Las quejas de los estudiantes sobre el “autismo textual” de ciertos autores pueden suscitar dudas acerca del bagaje intelectual (e incluso la actitud) con que se aproximan a su obra. Pero, ¿quién dudaría de las quejas de los profesores? Algunos admiten lo insondables que hasta para ellos resultan algunos libros; a veces, obras que la academia considera fundamentales para el estudio de ciertas materias y de las que algunos pasajes se resisten a ser decodificados, traídos de vuelta al mundo del sentido pleno, debido a un lenguaje que linda con lo arcano. Son esos libros que llamamos “ladrillos”, no tanto por su cantidad de páginas como por su densidad conceptual y expositiva.
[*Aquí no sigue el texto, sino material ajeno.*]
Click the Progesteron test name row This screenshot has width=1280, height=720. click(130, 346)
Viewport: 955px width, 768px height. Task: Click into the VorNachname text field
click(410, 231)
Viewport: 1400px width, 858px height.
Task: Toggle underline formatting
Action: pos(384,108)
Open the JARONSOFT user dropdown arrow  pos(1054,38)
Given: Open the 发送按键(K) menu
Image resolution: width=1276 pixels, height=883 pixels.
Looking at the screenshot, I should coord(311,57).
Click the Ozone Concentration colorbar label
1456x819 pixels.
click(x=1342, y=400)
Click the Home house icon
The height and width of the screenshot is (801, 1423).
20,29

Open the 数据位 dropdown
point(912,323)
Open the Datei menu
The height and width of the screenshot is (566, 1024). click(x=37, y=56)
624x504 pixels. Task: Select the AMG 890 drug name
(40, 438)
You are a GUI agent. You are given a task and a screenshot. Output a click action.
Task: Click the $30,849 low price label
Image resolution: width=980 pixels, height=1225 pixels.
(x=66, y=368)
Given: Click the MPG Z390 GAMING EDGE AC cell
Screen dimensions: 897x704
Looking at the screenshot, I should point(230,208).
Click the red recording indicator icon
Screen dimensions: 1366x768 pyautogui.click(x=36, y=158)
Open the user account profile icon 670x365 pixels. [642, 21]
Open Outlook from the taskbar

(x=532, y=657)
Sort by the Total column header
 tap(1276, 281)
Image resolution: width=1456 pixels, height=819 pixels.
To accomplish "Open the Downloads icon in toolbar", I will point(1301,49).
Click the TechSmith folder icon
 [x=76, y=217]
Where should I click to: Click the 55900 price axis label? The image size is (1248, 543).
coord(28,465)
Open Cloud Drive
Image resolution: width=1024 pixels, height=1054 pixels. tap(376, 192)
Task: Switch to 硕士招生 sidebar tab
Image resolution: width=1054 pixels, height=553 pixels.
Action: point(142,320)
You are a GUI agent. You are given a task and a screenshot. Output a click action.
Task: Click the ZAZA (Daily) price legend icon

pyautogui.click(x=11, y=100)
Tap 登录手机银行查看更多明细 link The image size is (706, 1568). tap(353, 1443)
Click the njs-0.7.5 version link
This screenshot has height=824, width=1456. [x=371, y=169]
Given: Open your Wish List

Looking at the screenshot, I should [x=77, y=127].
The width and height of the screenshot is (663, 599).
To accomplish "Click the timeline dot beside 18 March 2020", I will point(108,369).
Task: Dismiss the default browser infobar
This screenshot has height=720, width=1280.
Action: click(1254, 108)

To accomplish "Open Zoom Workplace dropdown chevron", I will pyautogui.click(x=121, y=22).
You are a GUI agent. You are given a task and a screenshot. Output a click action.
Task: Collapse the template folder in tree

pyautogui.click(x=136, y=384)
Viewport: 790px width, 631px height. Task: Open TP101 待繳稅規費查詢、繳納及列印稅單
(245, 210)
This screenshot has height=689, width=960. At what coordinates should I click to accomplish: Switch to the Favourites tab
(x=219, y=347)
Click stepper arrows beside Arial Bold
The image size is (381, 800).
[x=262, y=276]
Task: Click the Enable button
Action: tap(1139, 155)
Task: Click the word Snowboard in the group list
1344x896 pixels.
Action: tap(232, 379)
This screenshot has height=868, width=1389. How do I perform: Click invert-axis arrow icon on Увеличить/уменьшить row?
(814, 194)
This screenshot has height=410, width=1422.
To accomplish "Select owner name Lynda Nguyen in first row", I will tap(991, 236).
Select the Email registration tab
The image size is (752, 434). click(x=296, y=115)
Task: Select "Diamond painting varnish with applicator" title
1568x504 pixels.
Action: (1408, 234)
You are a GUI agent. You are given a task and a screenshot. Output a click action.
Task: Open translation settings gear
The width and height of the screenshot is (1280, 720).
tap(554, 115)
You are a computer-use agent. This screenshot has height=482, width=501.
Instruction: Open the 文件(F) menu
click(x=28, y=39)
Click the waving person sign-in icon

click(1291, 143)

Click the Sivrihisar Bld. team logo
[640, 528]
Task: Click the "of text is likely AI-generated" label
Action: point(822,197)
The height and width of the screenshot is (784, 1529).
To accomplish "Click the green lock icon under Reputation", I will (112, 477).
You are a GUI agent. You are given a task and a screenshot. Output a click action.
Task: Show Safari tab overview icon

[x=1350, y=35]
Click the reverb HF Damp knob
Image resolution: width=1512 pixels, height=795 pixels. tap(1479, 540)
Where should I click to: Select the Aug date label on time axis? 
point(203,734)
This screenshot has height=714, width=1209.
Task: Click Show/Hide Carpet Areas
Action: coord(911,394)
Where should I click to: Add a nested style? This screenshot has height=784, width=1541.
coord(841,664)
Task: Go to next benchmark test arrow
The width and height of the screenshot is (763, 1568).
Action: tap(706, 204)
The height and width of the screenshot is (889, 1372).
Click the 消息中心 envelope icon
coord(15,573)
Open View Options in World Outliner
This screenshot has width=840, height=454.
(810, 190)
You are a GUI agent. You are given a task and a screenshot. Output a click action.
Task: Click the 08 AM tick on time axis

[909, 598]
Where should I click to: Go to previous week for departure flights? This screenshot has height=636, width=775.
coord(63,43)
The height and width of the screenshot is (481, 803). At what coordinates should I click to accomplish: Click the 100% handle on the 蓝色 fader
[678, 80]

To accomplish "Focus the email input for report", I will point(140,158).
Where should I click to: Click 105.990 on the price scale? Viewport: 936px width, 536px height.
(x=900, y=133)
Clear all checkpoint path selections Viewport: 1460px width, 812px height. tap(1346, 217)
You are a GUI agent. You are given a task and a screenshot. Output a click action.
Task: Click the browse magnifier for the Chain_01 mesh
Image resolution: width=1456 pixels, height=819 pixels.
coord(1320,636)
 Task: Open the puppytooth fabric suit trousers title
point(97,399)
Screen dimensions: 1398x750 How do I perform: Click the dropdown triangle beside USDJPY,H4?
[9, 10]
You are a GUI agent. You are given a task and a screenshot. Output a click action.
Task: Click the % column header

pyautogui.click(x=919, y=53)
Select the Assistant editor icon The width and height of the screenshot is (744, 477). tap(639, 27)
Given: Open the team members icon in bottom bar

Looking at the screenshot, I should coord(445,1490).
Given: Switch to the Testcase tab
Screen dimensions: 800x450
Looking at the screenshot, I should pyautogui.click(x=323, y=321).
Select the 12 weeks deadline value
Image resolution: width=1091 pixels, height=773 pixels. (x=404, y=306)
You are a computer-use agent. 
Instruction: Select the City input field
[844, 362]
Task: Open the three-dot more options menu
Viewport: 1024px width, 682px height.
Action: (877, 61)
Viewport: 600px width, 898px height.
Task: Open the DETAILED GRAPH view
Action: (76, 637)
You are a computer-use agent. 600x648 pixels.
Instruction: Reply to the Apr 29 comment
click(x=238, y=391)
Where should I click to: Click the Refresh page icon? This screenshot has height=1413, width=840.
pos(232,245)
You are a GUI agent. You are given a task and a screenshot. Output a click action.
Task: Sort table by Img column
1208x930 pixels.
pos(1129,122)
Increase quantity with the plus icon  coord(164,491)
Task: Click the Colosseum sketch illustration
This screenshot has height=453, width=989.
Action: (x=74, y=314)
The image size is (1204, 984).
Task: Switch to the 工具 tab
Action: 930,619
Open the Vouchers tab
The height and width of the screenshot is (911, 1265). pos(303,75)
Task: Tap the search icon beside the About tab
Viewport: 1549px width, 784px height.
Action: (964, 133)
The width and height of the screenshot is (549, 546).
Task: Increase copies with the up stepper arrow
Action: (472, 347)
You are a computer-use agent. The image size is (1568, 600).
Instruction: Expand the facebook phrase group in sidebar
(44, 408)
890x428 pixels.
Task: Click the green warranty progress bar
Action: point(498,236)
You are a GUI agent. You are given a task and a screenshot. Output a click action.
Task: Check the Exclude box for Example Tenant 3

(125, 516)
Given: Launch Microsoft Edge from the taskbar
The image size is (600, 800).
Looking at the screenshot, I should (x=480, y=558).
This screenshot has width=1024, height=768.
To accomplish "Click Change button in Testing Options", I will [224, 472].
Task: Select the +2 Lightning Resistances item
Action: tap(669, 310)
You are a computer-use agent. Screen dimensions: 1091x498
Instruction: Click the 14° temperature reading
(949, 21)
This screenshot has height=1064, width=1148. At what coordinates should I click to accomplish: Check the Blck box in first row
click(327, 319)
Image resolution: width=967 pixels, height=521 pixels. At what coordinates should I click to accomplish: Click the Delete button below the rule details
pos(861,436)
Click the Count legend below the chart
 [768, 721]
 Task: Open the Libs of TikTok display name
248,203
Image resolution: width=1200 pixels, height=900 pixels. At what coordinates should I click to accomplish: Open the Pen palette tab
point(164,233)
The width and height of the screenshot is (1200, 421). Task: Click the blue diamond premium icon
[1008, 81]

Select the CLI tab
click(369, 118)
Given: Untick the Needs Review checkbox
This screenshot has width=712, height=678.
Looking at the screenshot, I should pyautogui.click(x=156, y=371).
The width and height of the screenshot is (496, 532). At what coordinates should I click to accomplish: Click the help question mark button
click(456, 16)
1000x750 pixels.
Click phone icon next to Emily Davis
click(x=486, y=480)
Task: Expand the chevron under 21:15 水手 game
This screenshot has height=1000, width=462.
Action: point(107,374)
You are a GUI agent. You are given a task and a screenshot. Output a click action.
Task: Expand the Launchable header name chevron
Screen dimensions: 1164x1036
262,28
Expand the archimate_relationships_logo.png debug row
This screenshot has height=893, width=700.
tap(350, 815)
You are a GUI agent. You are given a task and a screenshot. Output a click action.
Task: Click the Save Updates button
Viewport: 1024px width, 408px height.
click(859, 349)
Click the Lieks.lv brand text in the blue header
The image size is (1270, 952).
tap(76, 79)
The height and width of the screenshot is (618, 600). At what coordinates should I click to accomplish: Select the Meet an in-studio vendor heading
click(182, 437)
Con frecuencia, los prefacios de las obras especializadas dan cuenta del agradecimiento de sus autores por la colaboración que les han prestado colegas, amigos o familiares (o incluso, el editor) haciéndoles observaciones que los han ayudado a mejorar o a hacer más diáfanos sus textos en diversos aspectos. Una humildad que da frutos: el experto admite que la expresión del producto que ha generado es perfectible, que escapa de algún modo a su dominio, y que gracias a la intervención de otras personas ha podido pulirse, logrando mayor nitidez.

Los creadores literarios pueden darse el lujo de ser misteriosos o ambiguos, queriendo o sin querer. Un teórico puede ser creativo pero, al final, su trabajo es dejar saber, precisar, mostrar. Lo inextricable no tiene lugar donde se construye o se transmite conocimiento.

¿Quién querría participar en una carrera por ver quién provee el texto más inaccesible, el ladrillo más pesado? ¿Quién desea alimentar una tradición de armatostes que solo es posible recuperar fragmentariamente para poderlos aplicar y que, en ocasiones, dan pie a «piedras de Rosetta», obras de segundo nivel que descifran, apostillan o desmenuzan los originales para hacerlos digeribles?

Aunque la maldad intelectual existe, creo que nadie se propone esto deliberadamente. Toda teoría es una manera de acercarse a la configuración y funcionamiento de algún aspecto de lo real y, al mismo tiempo, manifiesta la muy humana voluntad de compartir con otros algo que se ha fraguado a través de un esfuerzo personal, ya sea para vanagloriarse ante el gremio de lo que uno es capaz de hacer o para proporcionar a los congéneres herramientas o informaciones que les permitirán ampliar su comprensión del mundo.

La comunicabilidad del conocimiento se alcanza a través de una expresión clara; eso que Pound, en el ámbito literario, llamaba «la eficiencia del lenguaje» y que requiere una organización previa del pensamiento; algo que en teoría no debería ser problema para los expertos, habida cuenta de la sistematicidad que exige la construcción del saber. Pero no es este el único requisito, el único recurso.

¿Por qué no abrirse a ciertas licencias, recurrir a una prosa donde lo técnico ceda a uno que otro vuelo imaginativo, al tono ameno; no el que intenta granjearse amistades, sino que amortigua el trauma del metalenguaje aplicado? ¿Y qué hay de lanzar de vez en cuando el cable a tierra? A fin de cuentas, toda abstracción teórica tiene como prueba y como puerto el reino de lo concreto, de lo cognoscible.